* Work to complete
Update the rows from the start up to and including the line with "legend-confidence-label: 95% confidence band is", replacing "GUI agent" with "interface agent" and leaving everything else unchanged. Give only those lines.

-- Data records follows --

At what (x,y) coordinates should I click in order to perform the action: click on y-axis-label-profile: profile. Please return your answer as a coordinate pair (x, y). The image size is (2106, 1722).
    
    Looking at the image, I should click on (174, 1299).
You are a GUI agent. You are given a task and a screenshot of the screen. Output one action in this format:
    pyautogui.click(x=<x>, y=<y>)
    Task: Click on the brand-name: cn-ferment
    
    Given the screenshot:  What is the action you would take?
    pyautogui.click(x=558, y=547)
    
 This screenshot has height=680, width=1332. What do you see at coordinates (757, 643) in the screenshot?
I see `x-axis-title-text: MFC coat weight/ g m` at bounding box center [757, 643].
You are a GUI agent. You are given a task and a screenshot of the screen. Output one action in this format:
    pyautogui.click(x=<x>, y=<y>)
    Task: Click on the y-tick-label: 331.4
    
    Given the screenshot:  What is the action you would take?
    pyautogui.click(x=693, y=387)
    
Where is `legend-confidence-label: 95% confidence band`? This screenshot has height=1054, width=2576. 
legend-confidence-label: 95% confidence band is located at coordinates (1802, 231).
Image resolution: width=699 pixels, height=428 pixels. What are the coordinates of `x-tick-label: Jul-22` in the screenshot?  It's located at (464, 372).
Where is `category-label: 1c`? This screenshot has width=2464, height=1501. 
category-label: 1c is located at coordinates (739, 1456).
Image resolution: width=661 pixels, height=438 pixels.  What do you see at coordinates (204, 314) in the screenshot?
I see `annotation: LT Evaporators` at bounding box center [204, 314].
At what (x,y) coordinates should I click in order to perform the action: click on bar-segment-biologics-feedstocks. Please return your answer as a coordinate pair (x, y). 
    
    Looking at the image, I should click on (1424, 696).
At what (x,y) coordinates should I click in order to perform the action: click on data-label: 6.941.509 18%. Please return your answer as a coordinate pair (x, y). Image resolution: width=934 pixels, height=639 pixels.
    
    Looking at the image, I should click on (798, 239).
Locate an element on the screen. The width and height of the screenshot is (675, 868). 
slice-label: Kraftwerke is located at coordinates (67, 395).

-- Data records concluded --

* Written response
At what (x,y) coordinates should I click in order to perform the action: click on y-axis-label-profile: profile. Please return your answer as a coordinate pair (x, y). The image size is (2106, 1722).
    
    Looking at the image, I should click on (174, 1299).
You are a interface agent. You are given a task and a screenshot of the screen. Output one action in this format:
    pyautogui.click(x=<x>, y=<y>)
    Task: Click on the brand-name: cn-ferment
    
    Given the screenshot:  What is the action you would take?
    pyautogui.click(x=558, y=547)
    
 This screenshot has height=680, width=1332. What do you see at coordinates (757, 643) in the screenshot?
I see `x-axis-title-text: MFC coat weight/ g m` at bounding box center [757, 643].
You are a interface agent. You are given a task and a screenshot of the screen. Output one action in this format:
    pyautogui.click(x=<x>, y=<y>)
    Task: Click on the y-tick-label: 331.4
    
    Given the screenshot:  What is the action you would take?
    pyautogui.click(x=693, y=387)
    
Where is `legend-confidence-label: 95% confidence band`? This screenshot has height=1054, width=2576. 
legend-confidence-label: 95% confidence band is located at coordinates (1802, 231).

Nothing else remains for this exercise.